TASK BRIEF:
Search the data below for the word "computer" and report how many lines contain it. Nothing but the number is needed.

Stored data
┌──
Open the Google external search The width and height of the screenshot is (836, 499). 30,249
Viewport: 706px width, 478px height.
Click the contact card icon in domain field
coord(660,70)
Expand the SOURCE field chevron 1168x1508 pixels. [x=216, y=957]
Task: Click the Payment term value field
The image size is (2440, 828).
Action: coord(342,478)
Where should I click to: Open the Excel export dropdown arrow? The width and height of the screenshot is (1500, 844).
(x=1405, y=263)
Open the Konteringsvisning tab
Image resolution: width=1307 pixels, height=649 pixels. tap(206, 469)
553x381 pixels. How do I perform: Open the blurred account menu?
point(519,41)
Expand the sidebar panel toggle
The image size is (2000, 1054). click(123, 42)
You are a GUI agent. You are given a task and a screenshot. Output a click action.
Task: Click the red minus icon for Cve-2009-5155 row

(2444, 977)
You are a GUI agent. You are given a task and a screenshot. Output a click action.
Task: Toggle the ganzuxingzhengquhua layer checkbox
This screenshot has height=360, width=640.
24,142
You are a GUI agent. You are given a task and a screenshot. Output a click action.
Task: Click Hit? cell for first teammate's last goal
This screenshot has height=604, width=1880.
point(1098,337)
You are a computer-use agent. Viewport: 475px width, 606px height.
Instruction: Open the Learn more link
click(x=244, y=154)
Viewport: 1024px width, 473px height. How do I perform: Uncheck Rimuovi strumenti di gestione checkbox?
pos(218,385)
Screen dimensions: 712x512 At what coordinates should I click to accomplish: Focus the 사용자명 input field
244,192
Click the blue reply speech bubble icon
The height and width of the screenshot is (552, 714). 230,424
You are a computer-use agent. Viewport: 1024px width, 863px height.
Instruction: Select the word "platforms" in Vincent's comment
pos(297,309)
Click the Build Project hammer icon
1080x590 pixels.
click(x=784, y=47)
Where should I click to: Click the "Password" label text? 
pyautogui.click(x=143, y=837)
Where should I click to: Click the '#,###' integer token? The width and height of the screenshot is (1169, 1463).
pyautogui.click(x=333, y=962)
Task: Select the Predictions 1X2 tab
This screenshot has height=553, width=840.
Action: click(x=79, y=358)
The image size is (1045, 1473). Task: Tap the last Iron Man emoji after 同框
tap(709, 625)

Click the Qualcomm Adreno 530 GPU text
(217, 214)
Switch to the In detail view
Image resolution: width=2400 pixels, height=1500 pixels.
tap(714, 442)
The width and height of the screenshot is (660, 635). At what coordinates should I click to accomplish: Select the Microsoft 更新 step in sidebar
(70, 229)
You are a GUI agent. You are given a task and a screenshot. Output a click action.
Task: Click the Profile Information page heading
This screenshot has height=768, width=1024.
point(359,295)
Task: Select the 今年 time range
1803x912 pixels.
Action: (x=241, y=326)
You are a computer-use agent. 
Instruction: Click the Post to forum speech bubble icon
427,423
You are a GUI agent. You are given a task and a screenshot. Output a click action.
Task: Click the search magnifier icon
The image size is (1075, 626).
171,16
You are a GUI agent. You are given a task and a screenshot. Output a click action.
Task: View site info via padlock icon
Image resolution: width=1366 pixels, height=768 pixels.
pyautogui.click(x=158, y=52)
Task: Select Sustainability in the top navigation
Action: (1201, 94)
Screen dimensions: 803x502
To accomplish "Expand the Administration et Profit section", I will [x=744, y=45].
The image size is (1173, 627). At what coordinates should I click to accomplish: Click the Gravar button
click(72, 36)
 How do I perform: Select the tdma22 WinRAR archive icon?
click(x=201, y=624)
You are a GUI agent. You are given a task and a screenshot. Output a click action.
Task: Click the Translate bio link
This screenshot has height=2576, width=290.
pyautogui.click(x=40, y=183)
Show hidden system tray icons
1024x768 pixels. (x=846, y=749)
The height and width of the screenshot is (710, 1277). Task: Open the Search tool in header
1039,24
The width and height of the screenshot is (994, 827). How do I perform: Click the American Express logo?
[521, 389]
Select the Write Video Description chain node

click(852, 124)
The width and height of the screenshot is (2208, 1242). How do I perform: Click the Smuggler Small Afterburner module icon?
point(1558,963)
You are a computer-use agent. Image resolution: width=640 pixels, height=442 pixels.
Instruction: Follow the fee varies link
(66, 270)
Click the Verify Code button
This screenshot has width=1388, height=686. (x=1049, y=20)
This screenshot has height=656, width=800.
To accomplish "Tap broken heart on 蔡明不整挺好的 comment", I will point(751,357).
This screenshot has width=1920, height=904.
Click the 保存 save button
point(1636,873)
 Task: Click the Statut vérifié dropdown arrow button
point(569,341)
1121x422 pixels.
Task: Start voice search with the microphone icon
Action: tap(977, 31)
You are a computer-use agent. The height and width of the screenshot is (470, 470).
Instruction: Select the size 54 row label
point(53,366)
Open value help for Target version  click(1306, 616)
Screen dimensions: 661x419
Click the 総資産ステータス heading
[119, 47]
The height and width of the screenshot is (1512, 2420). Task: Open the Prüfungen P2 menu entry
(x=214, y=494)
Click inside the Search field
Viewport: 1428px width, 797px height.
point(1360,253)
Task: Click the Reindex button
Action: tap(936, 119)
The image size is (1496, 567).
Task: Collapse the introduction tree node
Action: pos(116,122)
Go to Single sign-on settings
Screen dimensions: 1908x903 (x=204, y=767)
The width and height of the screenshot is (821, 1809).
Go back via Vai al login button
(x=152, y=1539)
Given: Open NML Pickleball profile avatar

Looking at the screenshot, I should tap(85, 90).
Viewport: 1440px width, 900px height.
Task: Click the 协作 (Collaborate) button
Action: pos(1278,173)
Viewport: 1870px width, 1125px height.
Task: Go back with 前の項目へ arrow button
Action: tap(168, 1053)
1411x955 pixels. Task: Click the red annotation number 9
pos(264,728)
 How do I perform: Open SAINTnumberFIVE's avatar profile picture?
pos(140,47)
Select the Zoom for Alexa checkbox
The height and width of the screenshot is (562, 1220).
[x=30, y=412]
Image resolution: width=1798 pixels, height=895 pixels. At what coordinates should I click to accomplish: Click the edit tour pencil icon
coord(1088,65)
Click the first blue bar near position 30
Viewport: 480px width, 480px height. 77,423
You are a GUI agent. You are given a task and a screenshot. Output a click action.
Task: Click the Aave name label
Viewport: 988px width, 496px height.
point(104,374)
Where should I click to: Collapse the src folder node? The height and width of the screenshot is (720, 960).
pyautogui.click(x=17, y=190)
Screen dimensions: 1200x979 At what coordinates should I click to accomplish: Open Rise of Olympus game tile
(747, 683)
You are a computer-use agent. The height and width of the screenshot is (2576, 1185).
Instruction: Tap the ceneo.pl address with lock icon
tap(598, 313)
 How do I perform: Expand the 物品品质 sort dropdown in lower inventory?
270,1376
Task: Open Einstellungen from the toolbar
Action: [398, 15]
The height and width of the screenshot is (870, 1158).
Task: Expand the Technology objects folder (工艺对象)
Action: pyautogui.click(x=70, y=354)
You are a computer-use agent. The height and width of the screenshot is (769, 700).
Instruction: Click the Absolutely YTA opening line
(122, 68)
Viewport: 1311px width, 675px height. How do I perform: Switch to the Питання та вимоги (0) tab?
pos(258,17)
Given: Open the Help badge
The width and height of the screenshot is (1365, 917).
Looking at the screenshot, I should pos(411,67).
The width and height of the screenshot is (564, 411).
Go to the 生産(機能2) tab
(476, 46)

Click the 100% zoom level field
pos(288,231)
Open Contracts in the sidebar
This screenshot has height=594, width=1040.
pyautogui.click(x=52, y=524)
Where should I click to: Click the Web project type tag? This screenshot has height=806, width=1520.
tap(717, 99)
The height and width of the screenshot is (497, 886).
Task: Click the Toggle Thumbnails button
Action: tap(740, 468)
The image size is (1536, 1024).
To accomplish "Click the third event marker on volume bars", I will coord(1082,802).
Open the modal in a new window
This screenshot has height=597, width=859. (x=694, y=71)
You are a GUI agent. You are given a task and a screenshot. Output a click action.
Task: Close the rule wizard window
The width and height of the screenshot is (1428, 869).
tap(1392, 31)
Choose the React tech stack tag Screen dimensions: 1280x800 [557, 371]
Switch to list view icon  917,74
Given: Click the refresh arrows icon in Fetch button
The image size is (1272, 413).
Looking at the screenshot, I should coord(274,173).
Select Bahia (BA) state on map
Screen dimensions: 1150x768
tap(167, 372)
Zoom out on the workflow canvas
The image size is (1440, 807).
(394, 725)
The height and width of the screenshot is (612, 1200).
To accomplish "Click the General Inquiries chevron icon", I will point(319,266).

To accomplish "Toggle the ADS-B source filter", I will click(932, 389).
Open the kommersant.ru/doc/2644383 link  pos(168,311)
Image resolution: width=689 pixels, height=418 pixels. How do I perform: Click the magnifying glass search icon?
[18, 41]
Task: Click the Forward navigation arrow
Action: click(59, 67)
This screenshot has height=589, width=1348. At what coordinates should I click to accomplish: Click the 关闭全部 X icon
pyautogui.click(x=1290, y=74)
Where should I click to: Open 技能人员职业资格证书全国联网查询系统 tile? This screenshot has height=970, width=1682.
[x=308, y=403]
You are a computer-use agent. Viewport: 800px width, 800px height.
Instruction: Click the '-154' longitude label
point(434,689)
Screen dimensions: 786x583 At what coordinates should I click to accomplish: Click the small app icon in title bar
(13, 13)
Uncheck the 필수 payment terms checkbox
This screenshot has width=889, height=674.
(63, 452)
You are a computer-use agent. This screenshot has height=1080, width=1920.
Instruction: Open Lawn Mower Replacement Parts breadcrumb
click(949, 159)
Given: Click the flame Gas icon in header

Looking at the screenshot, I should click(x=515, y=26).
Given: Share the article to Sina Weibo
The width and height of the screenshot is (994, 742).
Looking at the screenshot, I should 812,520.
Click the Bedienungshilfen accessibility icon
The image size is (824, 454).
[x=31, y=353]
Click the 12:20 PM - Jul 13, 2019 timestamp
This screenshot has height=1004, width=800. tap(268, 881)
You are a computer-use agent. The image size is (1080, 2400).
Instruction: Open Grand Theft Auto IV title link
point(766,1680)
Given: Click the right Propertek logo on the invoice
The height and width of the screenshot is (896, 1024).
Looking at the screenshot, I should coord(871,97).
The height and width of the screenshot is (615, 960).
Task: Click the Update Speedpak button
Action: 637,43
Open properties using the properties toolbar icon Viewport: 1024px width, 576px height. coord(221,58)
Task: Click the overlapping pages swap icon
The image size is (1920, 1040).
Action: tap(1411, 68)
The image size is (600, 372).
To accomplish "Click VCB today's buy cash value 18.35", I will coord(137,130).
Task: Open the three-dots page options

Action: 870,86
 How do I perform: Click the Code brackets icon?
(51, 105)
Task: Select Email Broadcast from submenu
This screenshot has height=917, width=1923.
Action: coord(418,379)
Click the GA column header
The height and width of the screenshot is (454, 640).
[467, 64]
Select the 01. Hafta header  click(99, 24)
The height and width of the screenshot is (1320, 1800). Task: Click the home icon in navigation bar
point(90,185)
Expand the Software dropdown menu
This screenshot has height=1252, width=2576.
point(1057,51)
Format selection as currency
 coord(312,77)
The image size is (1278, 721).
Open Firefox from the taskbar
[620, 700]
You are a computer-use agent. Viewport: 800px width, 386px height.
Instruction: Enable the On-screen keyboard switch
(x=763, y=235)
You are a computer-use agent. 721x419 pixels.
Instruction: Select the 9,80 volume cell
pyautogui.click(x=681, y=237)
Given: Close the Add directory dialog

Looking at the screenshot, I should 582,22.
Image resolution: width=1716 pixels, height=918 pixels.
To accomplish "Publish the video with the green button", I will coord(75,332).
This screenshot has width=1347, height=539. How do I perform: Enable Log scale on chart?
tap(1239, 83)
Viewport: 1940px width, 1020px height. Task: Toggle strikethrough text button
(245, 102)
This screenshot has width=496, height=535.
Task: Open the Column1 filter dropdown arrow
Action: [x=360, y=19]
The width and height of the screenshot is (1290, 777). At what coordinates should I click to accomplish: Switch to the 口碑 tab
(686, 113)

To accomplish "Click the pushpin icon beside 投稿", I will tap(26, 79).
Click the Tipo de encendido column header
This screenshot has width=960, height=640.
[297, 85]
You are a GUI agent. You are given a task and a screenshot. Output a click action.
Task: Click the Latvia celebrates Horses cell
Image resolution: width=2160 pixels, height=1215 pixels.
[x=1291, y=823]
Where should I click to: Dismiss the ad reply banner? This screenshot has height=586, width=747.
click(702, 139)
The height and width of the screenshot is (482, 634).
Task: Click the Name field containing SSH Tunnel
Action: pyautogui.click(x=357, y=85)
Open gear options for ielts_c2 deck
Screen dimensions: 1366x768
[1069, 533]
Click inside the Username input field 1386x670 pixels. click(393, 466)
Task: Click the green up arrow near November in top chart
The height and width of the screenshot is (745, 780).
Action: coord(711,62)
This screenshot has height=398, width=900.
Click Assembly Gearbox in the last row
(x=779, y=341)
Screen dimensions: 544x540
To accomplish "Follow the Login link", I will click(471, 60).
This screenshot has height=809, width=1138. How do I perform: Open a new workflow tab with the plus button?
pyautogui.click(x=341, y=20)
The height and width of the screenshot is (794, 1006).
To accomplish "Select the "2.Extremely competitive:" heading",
└──
THE ANSWER:
12